Irgendwann, mal früher, mal später, solle das Ganze aber dann auch vorbei sein. „Es muss jetzt endlich weitergehen.“ Solche Appelle hören vor allem Männer eher älteren Semesters, wenn sie trauern – sofern sie sich das zugestehen. Manche ziehen sich zurück, wo trauernde Frauen eher das tröstende Gespräch mit Freundinnen oder Verwandten suchen.
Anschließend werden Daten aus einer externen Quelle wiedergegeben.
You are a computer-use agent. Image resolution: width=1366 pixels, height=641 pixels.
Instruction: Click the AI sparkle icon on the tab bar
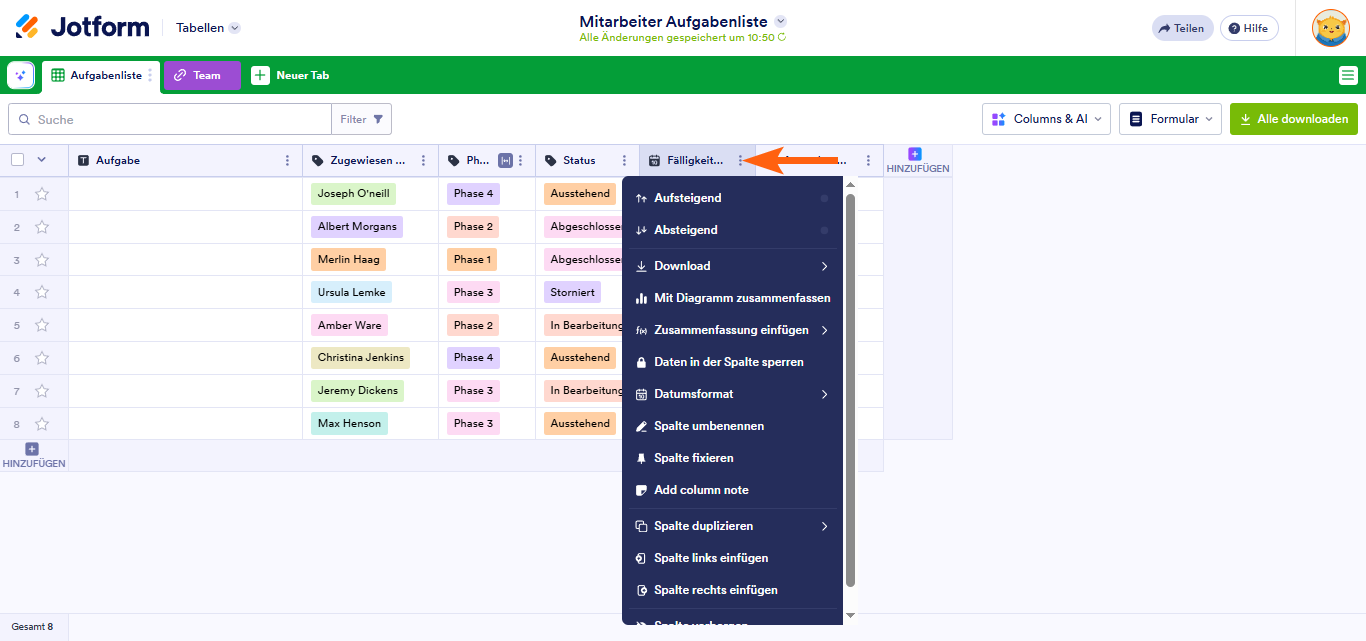[x=20, y=75]
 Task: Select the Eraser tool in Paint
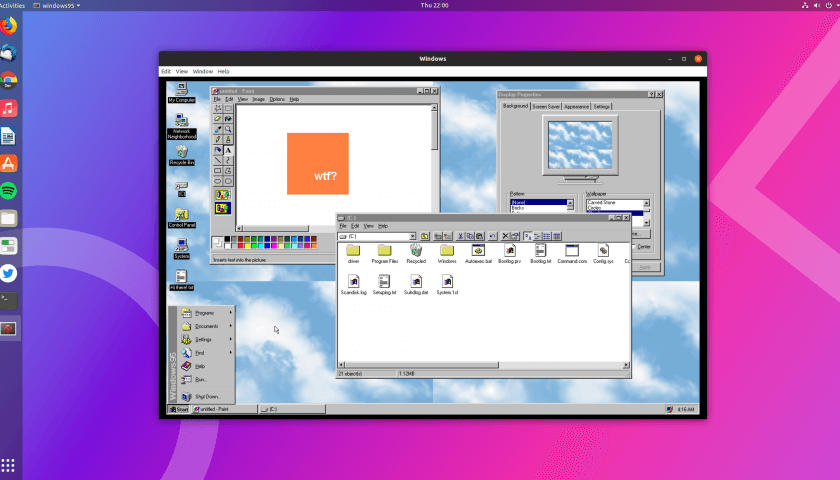pyautogui.click(x=218, y=119)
Männer haben es da oft schwerer.

Deshalb ruft Westenburger zusammen mit Pfarrer Josef Berger, ehemaliger Männerseelsorger der GdG, den Treff für trauernde Männer unter dem tröstenden Slogan „Irgendwie geht es weiter“ ins Leben, der erste dieser Art in der Eifelregion des Bistums Aachen. Westenburger ist Trauerbeauftragter des Bistums für die Region und ausgebildeter Trauerbegleiter.
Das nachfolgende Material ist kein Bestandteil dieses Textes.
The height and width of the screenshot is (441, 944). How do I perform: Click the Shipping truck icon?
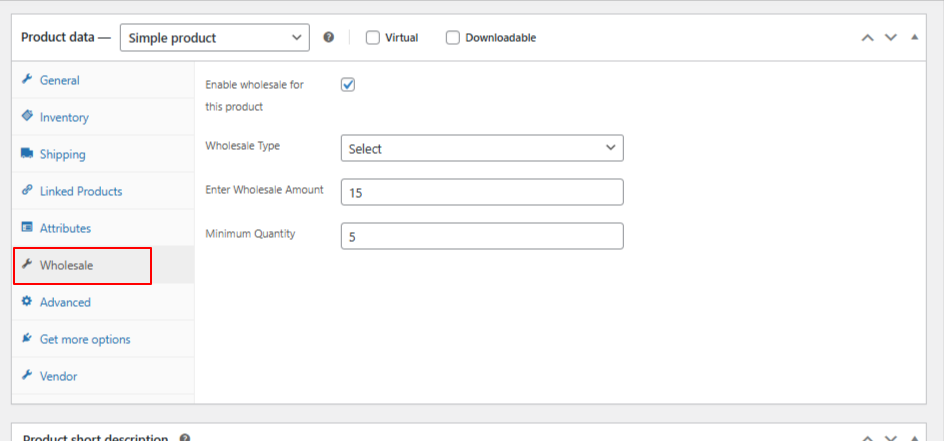tap(27, 154)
Trauerarbeit lässt sich nicht einfach abschalten, wie es das traditionelle Männerbild vielleicht vorschreibt. „Und dann melden sich bei mir Töchter, die sich Sorgen um ihre Väter machen nach dem Tod der Mutter“, so Westenburger. Er hat oft genug festgestellt: Männer haben das Trauern nie gelernt, es wurde ihnen eigentlich nicht zugestanden.

Wer eines dieser Trauerangebote besucht, weiß: Er oder sie ist nicht allein. Und muss es auch nicht bleiben, denkt man, wenn man die Geschichte hört, die Jens Schramm erzählt: „Es gab da zwei Trauernde, die sind sich bei uns im Café Paradies zum ersten Mal begegnet. Sie war schon länger Witwe, er noch nicht ganz so lange Witwer.“ Und dann sei das passiert, was zwar eigentlich nicht beabsichtigt ist im Trauercafé – aber nun ja: „Sie fanden sich sympathisch, später haben sie geheiratet.“


Mehrere Angebote im Kreis Euskirchen

Die Trauerangebote sind zum Teil Angebote der „Trauerpastoral 2024“ des Bistums Aachen. Dazu gehören auch die Hospizdienste der beiden Caritasverbände im Kreisgebiet. Das gesamte Jahresprogramm ist online verfügbar: www.bistum-aachen.de/seelsorge/trauerseelsorge

In Mechernich bietet die GdG St. Barbara den Trauer-Raum im Johanneshaus mit Austausch und geselligem Beisammensein an jedem vierten Freitag in ungeraden Monaten von 15 bis 17 Uhr, die nächsten Termine: 26. Juli, 27. September, 22. November. Gesprächsrunden finden jeden vierten Montag in den geraden Monaten von 19 bis 20 Uhr statt. Termine sind am 24. Juni, 26. August, 28. Oktober und 23. Dezember.

In Euskirchen ist das Café Paradies in der Trauerhalle am Friedhof bis Oktober an jedem ersten und dritten Sonntag von 14 bis 16.30 Uhr geöffnet.

Die GdG Blankenheim/Dahlem startet den Treff für trauernde Männer am 26. Juni um 19 Uhr. Eine Anmeldung ist bis 10. Juni bei Pastoralreferent Martin Westenburger unter Tel. 02697/9079568 oder per E-Mail erforderlich, um abschätzen zu können, wo welche Räumlichkeit geeignet ist. Für maximal zehn Teilnehmer ist das Treffen ausgelegt.